What’s Race Got to Do with It? Considerations for the Antiracist Voter
If you’re like me, when you are discerning how you will vote on different ballot initiatives or for different elected officials in the upcoming elections, only rarely do questions of race, racism and racial justice rise to the surface, and usually, only when race is an explicit component of a candidate’s platform or an initiative’s impact. As a person of European descent, I’ve not had to consider racial implications or develop a racial analysis in the same ways as my kin of non-European descent have had to, just to survive. But as I’ve grown in my practice of antiracism, I’ve come to recognize that every vote that is cast, every circle that is filled in on a ballot this November, will have implications for how racial justice lives and grows in our towns and cities, our states, our country, our world. Every political issue and policy will either contribute to racial equity or inhibit racial equity in some way. As a racial justice activist and advocate, I have often been “accused” of making everything about race, but the truth I’ve come to understand is that everything really is about race, because no part of our society or politics is separate from our understandings and practices of racism or antiracism.
So as you’re approaching the voting booth this fall, I invite you to intentionally consider the implications for racial justice of the different decisions you are making with the votes you are casting. Here are a few questions to consider to help guide your discernment and deepen you racial analysis:
- In what ways does the foundational issue addressed by this initiative (education, poverty, housing, healthcare, etc.) have disproportionate negative impacts in communities of color and how is it addressing those impacts?
- Are the voices and experiences of those most impacted by this issue shaping the initiative or platform to address it?
- How is this initiative or platform related to historic lineages of racial discrimination and does it address or further those harms?
- Does this initiative or candidate’s platform conserve or increase the power and privilege held by those of European descent?
- Does this initiative or platform contribute to sustaining institutions and policies built on racial injustice or does it create something new based in a vision of racial justice?

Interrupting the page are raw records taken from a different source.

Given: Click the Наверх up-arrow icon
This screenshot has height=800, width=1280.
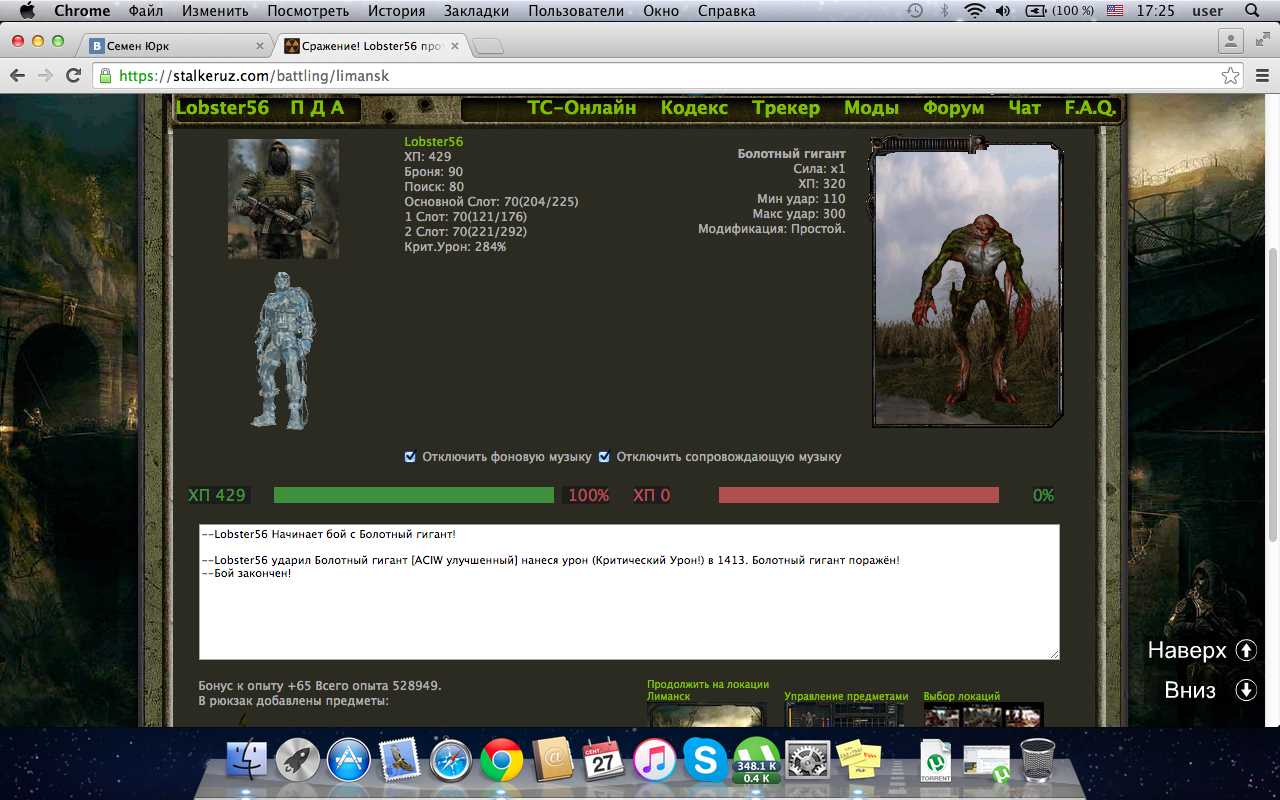Looking at the screenshot, I should 1245,650.
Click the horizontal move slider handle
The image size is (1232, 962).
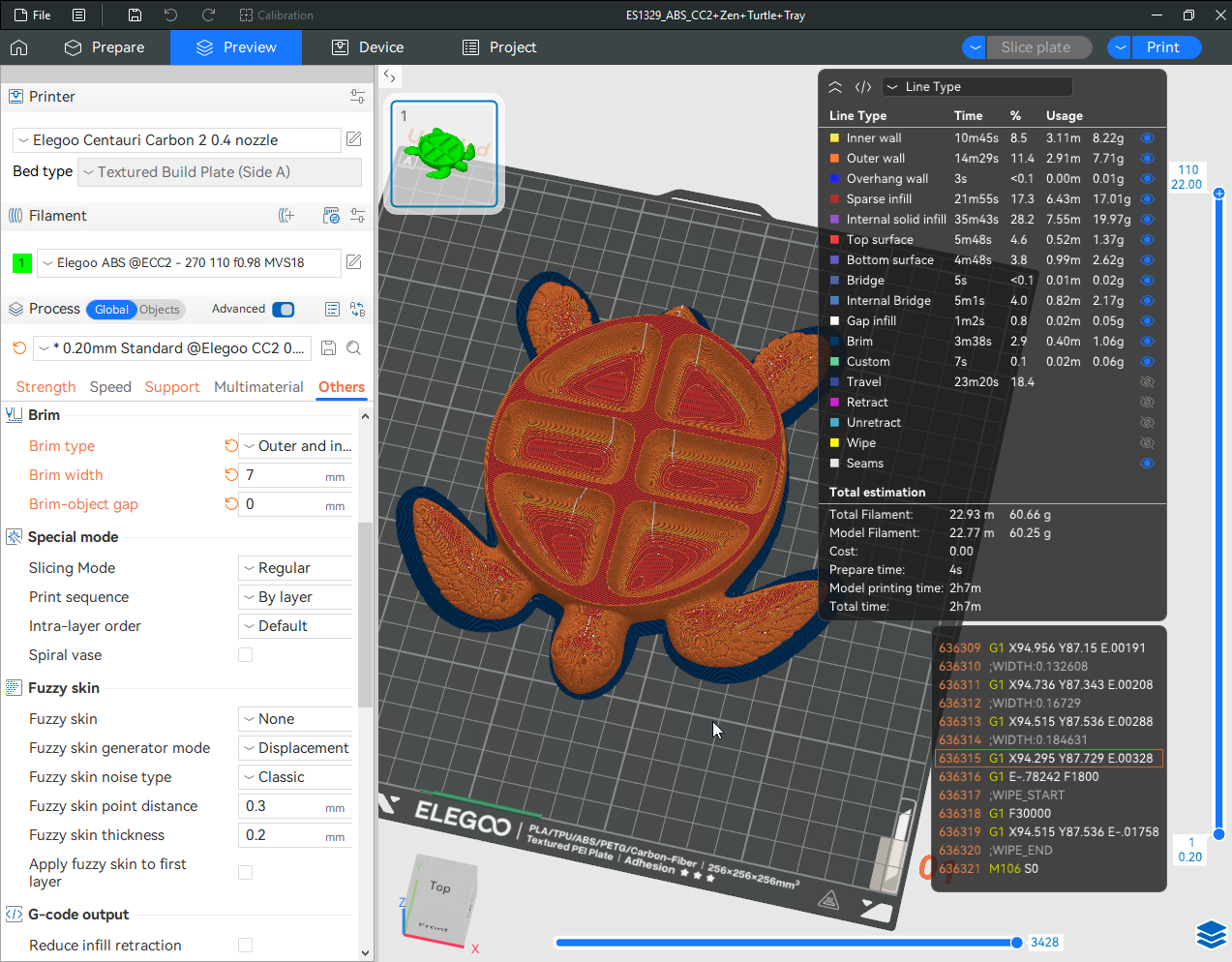coord(1016,942)
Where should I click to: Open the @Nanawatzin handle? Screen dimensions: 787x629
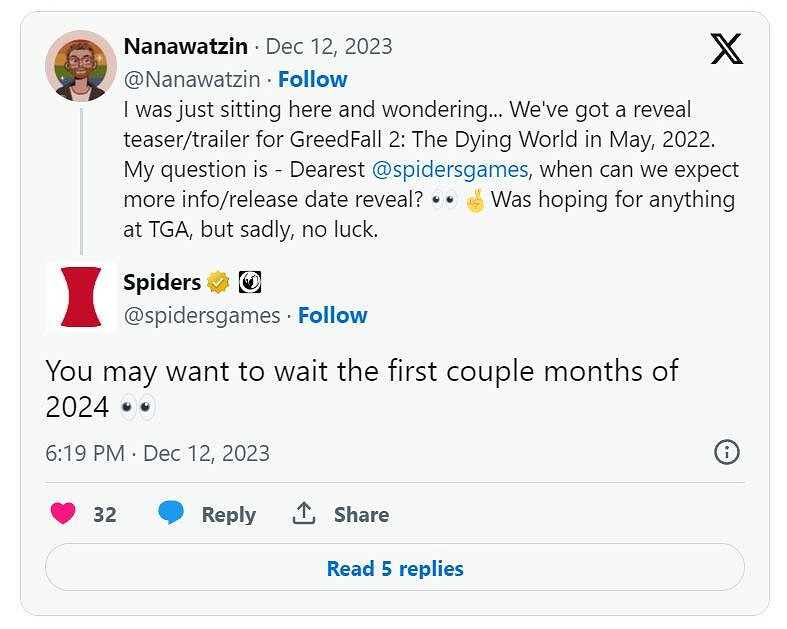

At the beginning of Paul’s letter to the Philippians, he offers a prayer of gratitude for their partnership in ministry and for their sustaining in the hard work that is ahead. It feels to me like a good prayer for all of us this election season. May these words guide and keep you as you strive to move toward racial justice with your voting:
And this is my prayer,
that your love may overflow more and more
with knowledge, discernment and full insight
to help you to determine what really matters,
so that in the future that is to come you may rest assured,
having produced the harvest of justice
that comes through Jesus Christ for the glory and praise of God.